Re: [tied] Morphology 19 update - Ego

From: Richard Wordingham
Message: 17014
Date: 2002-12-04

--- In cybalist@..., Miguel Carrasquer <mcv@...> wrote:
> On Wed, 04 Dec 2002 14:18:10 -0000, "Richard Wordingham"
> <richard.wordingham@...> wrote:
> >> What do you think "here" means if not "close to me"? In Spanish,
as in many other languages, we have aquí (close to me),
ahí (close to you), allí/allá (close to neither speaker nor hearer),
with full three person deixis (also in the demonstrative: este,
ese, aquel). "Here" _already includes_ the concept of "I". That's
why in PIE, the person marker *-m(u) was optional in the 1sg.
pronoun (basic *eg^ or extended *eg^om/*ego:).
> >
> >1) Close to us.
> That's first person deixis too.

Including inclusive 1st person!

> >2) First place considered? (I believe there's a Spanish analogy.)
> >3) Last place considered? (Latin hic = 'latter')
> I suppose you're referring to (to use Moliner's example): "Teníamos
> un coche y una moto: ésta estropeada y aquél sin gasolina" [We had a
> car and a motorcycle: this one (the motorcycle, the latter) broken,
> and that one (the car, the former) without gas".

Interesting.
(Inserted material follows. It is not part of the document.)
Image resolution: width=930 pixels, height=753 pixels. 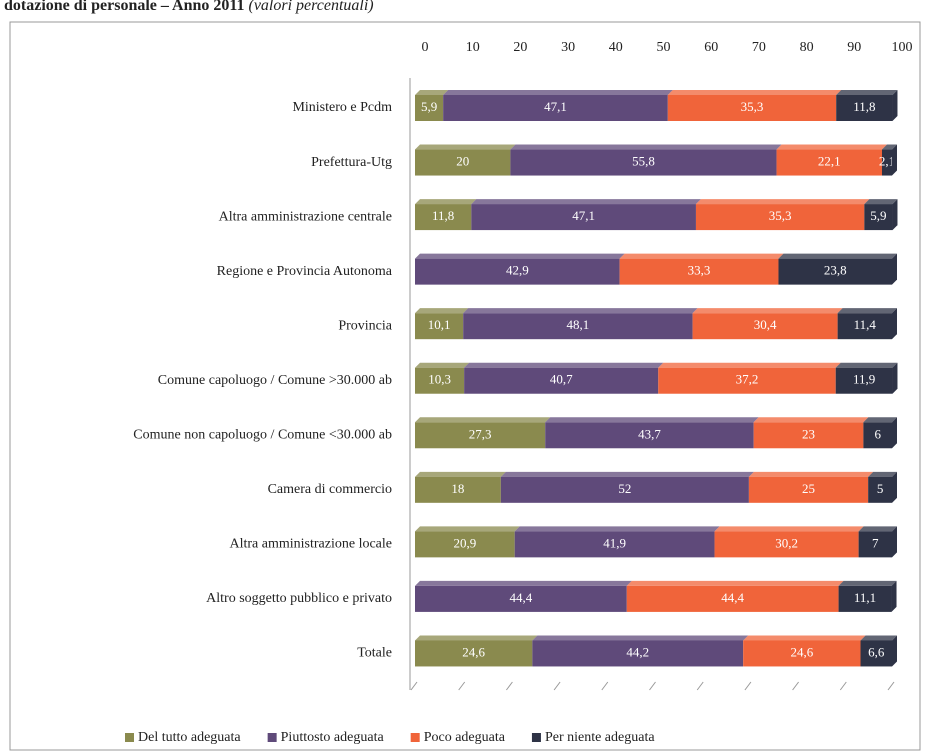 What do you see at coordinates (190, 738) in the screenshot?
I see `legend-label: Del tutto adeguata` at bounding box center [190, 738].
I'd read it was the other way round in Spanish.
Traditional prescriptive grammars claim English has 'this' = 'latter'
(probably on the basis of Latin), but I think English has long been
confused. Certainly the examples did not sound right.
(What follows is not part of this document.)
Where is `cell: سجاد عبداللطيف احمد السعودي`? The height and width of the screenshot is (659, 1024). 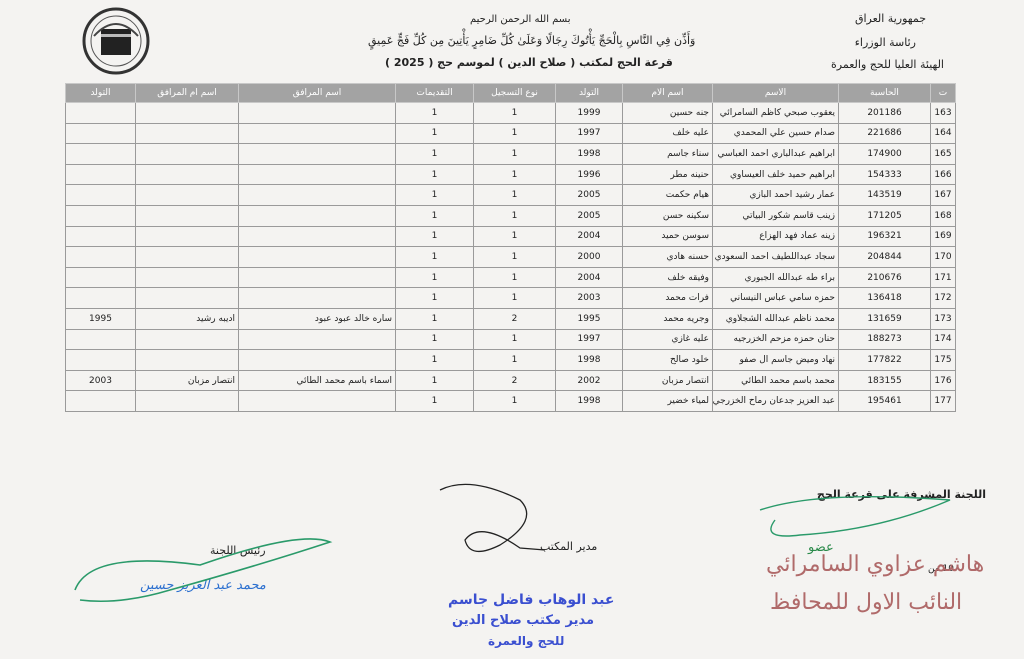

> >I'm not sure if I've understood the semantic development. I think
it might be,
> >'I'm here, [so listen to what concerns me] {statement}'.

> >But one can equally well have
> >'You're here, [so you can't pretend you didn't know] {command}'.

> You're referring to the semantic development of *e-g^ out of a
> and and an emphasizing particle? I would compare it to "same here"
> for "I think so too".

And if *e could do duty for many prepositional phrases, e.g. 'by means
of this', it might reinforce a gesture to oneself, perhaps to an
appropriate organ (eye, belly, heart?, hand), and so *e-g^ might be
interpreted as an emphatic first person pronoun.

I think there may be a small semantic problem with the scenario. Was
*e part of a 3-way deixis, or independent as Latin is, ea, id was of
hic ~ iste ~ ille? We assume *e means 'then' when it is used as the
temporal augment.

> As to "you're here [so...]", that's a bit of a dubious concept in
> 3-way deixis languages. Almost by definition, I'm here (hic) and
> are THERE (istic). You *can* say "estás aquí" in Spanish, but it
> implies something of an inclusive 1st person plural, so to speak.

Which is exactly what I had in mind - 'You and I are here together,

> >In fact, in English 'here' is used to attract attention for
> >commands or questions, e.g. 'Here, you pick up that rubbish!'.
> English 'here' in this use is very similar to the Dutch usage of
> 'hoor' with commands, which makes we wonder if what we have is
> or 'hear'.

'Hear' doesn't seem right. But it could be a blend of many things. I
think "listen here" corresponds more literally with the Dutch, and
"here" could be aphetic of "listen here" (or rather, "listen 'ere").
Another source of influence is 'Here, boy' when you call a dog. That
might just be 'Hear, boy', but I don't think so.